To meet demand Japan simply imported more fish – an irresponsible action say some. In 1999, imports rose to 3.416 million tons, a total value of ¥1.7395 trillion (US$16.46bn). This represents 26% of the total value of the international trade in marine products, making Japan the world’s largest seafood market and fuelling the temptation to supply her increasing appetite for fish, thereby exacerbating depletion all over the globe.

Farming worse than fishing?

Meeting the demand for tuna for the sushi bars of Tokyo is a good example of how over-demand is bringing stocks to record lows, even when fishing bans forced some fisheries into farming the animals. An answer at last, thought some. Now the World Wildlife Fund (WWF) says that tuna farming is even a greater disaster than fishing.

Tuna, the WWF explains, has voracious appetite for fish which means that other fish stocks had to be heavily fished to feed tuna in captivity. While it takes three tons of wild fish to produce one ton of salmon and five tons of wild fish to produce one ton of cod, it takes a massive 20 tons of wild fish to fatten up just one ton of tuna for market. The effects on wild fisheries are devastating warns fisheries biologist Ransom Myers. Yet the European Union continues to fund the expansion of tuna farms in the Mediterranean.

“Ironically, there are also now serious questions about the impact of pen-reared tuna on human health,” he says. Overfishing of tuna to fill the pens, says Myers, means the wild tuna are not even being given the chance to reproduce properly anymore as more boats chase fewer and smaller fish.

Organised crime

Other problems abound, says Greenpeace. “Primary among the threats facing high seas biodiversity are the impacts of illegal, unregulated and unreported (IUU) fishing. Eliminating IUU fishing is not simply a fisheries management issue since some of the most destructive high seas fishing is unregulated, goes unreported and has major implications for marine biodiversity in international waters,” says Greenpeace activist Karen Sack.

This illegal trade is enriching organised crime which will stop at nothing to land their  unreported catches. With such profits to be made, particularly from Japan, human lives mean nothing. Vitaly Gamov, 39, was a general in Russia’s Border Guards, murdered last year by gangsters, say authorities, for his attempts to stop seafood smuggling in Japan.

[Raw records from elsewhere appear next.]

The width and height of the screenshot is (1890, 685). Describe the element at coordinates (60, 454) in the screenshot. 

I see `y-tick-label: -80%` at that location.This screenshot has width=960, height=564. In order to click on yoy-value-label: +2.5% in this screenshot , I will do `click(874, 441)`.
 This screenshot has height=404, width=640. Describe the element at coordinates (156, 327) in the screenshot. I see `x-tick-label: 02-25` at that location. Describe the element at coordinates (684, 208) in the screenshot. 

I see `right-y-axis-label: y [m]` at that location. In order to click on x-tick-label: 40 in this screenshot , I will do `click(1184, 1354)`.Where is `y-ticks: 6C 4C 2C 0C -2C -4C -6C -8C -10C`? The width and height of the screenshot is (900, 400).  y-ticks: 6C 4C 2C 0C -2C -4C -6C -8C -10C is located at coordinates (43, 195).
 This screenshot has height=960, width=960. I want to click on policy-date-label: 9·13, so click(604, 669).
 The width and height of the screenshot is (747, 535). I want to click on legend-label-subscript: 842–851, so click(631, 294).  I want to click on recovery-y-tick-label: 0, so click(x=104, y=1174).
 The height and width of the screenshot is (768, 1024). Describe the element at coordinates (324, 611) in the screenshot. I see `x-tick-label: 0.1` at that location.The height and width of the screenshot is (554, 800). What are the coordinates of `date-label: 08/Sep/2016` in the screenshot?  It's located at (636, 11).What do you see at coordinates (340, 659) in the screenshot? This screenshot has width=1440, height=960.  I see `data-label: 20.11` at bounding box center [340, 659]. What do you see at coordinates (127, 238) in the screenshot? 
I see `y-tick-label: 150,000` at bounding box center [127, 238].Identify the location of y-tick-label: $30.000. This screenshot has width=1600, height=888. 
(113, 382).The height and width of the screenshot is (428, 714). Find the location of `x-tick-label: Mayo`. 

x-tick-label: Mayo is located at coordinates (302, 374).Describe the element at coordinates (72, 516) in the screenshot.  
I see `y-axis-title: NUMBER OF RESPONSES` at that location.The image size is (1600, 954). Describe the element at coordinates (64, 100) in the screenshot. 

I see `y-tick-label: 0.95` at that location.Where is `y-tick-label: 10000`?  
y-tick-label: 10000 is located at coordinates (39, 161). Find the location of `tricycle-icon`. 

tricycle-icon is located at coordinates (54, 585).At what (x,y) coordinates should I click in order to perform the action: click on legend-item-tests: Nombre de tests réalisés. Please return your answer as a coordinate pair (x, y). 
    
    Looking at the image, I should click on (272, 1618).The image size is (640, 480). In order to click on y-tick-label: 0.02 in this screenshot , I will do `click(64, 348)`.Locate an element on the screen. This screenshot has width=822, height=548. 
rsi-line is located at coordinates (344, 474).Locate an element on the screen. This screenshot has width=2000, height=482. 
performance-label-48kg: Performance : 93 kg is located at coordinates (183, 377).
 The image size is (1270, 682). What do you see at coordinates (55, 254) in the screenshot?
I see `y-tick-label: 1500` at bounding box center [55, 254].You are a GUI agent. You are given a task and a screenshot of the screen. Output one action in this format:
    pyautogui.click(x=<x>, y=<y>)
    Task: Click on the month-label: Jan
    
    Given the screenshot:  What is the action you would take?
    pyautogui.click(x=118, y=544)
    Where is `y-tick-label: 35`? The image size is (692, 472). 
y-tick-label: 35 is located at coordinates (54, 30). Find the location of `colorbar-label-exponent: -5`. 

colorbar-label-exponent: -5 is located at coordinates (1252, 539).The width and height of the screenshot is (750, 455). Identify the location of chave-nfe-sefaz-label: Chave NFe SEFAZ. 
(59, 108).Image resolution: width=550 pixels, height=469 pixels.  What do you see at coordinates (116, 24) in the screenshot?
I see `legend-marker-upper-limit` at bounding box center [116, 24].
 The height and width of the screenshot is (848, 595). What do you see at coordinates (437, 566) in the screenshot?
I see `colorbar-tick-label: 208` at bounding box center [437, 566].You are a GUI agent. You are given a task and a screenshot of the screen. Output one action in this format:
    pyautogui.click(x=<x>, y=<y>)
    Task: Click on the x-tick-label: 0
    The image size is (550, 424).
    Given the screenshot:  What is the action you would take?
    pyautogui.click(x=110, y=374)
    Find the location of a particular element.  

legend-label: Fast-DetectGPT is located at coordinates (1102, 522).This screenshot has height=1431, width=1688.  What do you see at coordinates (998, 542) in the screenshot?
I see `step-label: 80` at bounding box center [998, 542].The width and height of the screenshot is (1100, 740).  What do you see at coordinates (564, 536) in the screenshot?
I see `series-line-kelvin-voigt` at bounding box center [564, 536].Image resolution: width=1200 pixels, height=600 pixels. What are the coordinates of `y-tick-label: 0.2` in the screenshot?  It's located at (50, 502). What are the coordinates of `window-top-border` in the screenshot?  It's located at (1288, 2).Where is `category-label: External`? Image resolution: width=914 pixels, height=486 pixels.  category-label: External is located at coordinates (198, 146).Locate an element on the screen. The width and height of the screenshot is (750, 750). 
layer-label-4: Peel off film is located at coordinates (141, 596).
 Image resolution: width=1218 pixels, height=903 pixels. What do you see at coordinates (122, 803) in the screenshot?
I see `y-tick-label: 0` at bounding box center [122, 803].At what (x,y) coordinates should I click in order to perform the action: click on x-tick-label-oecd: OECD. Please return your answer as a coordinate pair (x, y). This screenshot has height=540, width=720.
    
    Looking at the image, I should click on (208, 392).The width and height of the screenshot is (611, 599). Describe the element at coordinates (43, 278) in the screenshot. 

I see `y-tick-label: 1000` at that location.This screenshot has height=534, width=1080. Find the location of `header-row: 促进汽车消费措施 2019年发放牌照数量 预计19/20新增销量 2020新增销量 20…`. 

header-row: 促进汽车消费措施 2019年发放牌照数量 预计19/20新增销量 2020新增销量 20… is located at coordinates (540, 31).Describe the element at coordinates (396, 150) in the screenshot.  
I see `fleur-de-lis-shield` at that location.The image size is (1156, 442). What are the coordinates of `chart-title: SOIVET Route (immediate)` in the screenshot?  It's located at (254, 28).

As unlawful fishing remains rife worldwide so fish stocks will dwindle further. It’s a gloomy picture but one that could be reversed now before it is simply too late and the fish supper and sushi join the Dodo dinner.

“First,” says Greenpeace’s Doug Parr, “The European Commission’s call for a total re-think of the way we manage our oceans needs to be heeded first by the UK Government and then by EU. We need to create large scale marine reserves and outlaw destructive fishing techniques, like bottom trawling, that are strip mining the oceans.

“Governments should not cave in to business lobbying. What is now required is the political will.”